Cette technique, baptisée « Cryptographic Context Injection » (CCI), représente la dernière innovation en date pour contourner les garde-fous de sécurité des grands modèles de langage (LLM). Elle a été mise en lumière par une analyse d’Ars Technica AI, soulignant une faille potentielle dans la protection des informations personnelles.
Le principe repose sur l’intégration d’instructions nuisibles au sein d’un contexte crypté. Ces commandes, rendues indétectables par les filtres de sécurité traditionnels des LLM, peuvent être déchiffrées et exécutées par le modèle si celui-ci est incité à le faire. Cette exécution non autorisée peut alors conduire à la fuite d’informations sensibles ou à d’autres actions malveillantes.

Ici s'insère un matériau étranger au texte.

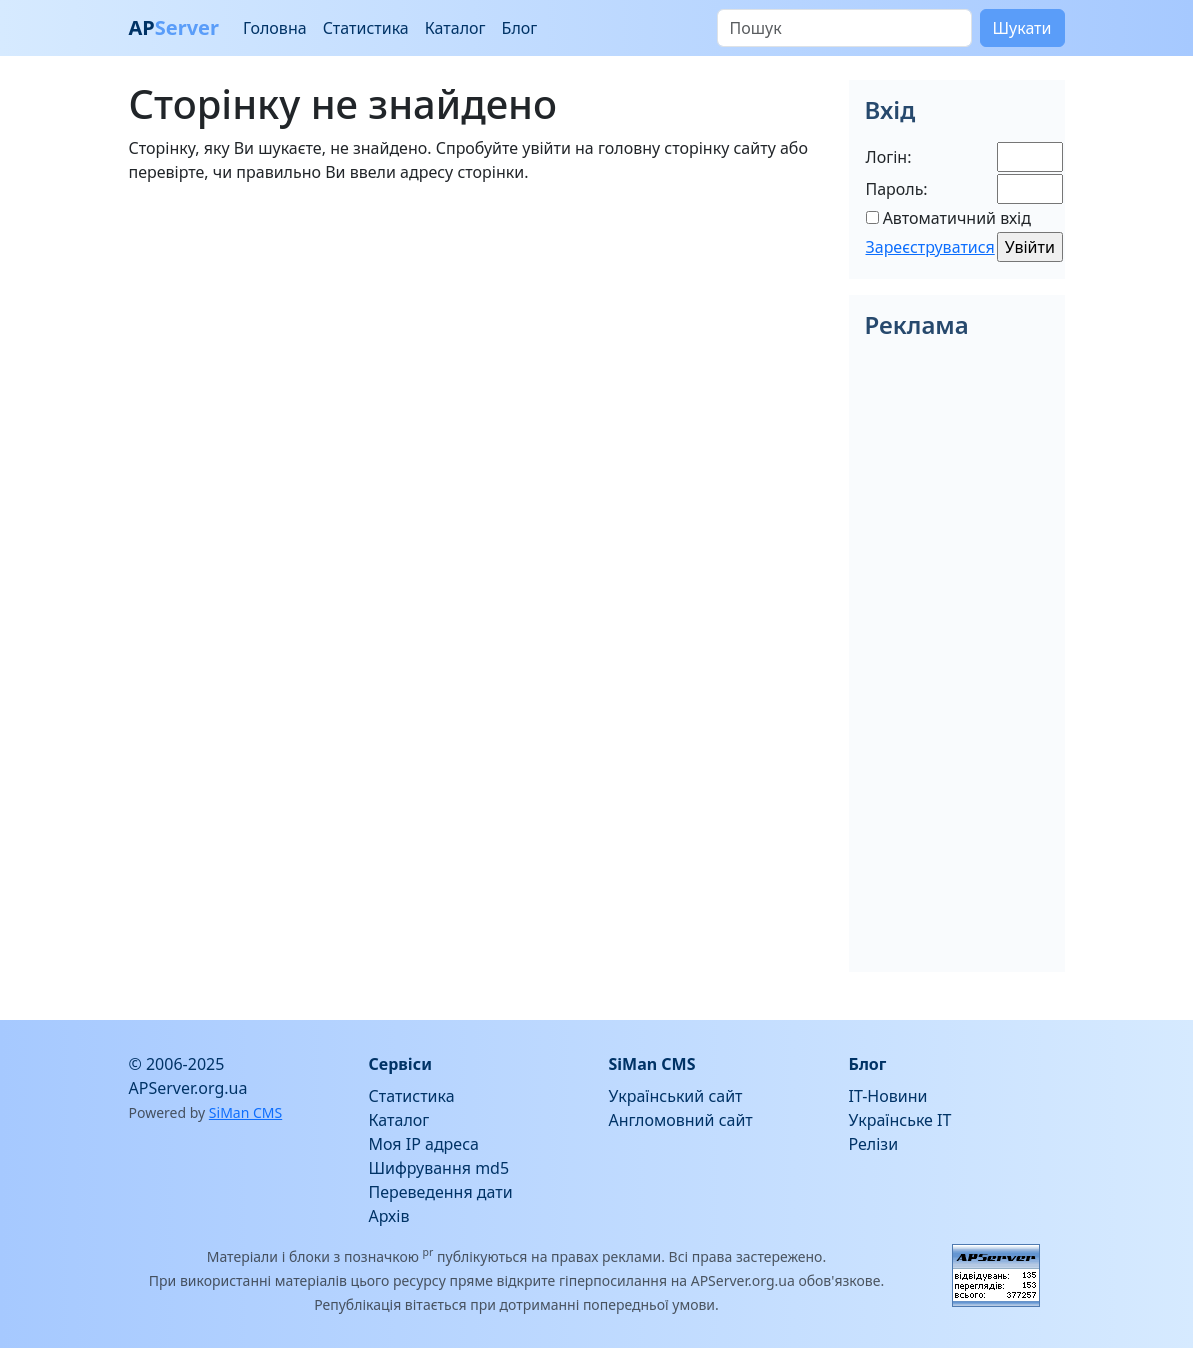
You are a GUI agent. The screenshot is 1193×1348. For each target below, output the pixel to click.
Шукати (1022, 28)
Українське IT (900, 1120)
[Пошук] (844, 28)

La CCI s’ajoute à une liste grandissante de méthodes d’évasion des protections, telles que les « jailbreaks » ou les « prompt injections » classiques. Elle met en évidence le défi persistant pour les développeurs d’IA de concevoir des systèmes robustes face à l’ingéniosité des attaquants.
Cette découverte souligne la complexité croissante de la sécurisation des modèles de langage face à des techniques d’attaque toujours plus sophistiquées.